> Textauszug:
________
Der gleichbleibende Rahmen vermittelt ihnen, unabhängig von ihrer inneren Befindlichkeit, ein Gefühl der Sicherheit und Geborgenheit.

Atelier Aschau

Material:
Ich stelle eine reichhaltige Auswahl von leuchtenden Gouachefarben zur Verfügung. Gemalt wird mit Pinseln, Spachteln, Schwämmen, Händen und Fingern.
Die grossen Bogen Papier werden an die Wand befestigt, sodass die Malenden stehend arbeiten können.
Die vielen Farben laden ein zu spielerischem Umgang.
Die stehende Haltung erlaubt ihnen, Bewegungsimpulse ungehindert aufs Blatt fliessen zu lassen und ermöglicht ihnen die stete Gegenüberstellung mit ihrem Bild.

Thema:
Ich gebe kein Thema vor.
Dieses ergibt sich für jeden Malenden ganz individuell je nach dem persönlichen Befinden und der augenblicklichen Stimmung.

Technik:
Ich erteile keinen Unterricht und gebe keine Vorlagen.
Maltechnische Probleme meistern die Malenden durch Ausprobieren und Üben. Sie sind herausgefordert, die Dinge nach ihrer Erinnerung zu malen, so gut, wie sie es im Augenblick können.
________
> Aufgabe: Womit wird laut dem Textauszug im Atelier Aschau gemalt? Die anschließenden Zeilen werden nicht gebraucht.

> Positionsdaten zu Wörtern und Elementen:
________
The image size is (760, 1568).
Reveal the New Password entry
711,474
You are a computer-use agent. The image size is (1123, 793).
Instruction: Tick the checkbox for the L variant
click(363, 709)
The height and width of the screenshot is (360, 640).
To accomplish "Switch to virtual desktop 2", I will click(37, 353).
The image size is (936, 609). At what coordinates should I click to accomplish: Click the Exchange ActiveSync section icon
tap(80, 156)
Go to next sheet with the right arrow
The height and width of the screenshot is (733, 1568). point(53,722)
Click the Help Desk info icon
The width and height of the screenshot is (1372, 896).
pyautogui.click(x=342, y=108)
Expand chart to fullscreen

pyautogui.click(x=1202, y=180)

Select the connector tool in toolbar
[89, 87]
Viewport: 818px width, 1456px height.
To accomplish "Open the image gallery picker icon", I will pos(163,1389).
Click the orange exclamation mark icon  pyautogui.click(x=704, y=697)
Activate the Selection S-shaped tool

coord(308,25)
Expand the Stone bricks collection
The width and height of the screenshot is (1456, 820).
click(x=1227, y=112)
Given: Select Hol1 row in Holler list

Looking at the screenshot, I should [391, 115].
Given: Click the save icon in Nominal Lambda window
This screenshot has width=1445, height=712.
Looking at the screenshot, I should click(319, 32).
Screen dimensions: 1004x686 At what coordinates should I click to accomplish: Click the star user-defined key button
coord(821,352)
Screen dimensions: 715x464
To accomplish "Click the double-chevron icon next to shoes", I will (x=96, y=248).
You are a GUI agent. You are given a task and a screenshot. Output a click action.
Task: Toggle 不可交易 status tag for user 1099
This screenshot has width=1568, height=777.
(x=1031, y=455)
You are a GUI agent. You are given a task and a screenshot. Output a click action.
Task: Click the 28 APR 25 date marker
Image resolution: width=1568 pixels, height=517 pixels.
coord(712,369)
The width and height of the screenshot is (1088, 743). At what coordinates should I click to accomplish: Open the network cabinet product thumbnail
________
> Lösung: Mit Pinseln, Spachteln, Schwämmen, Händen und Fingern.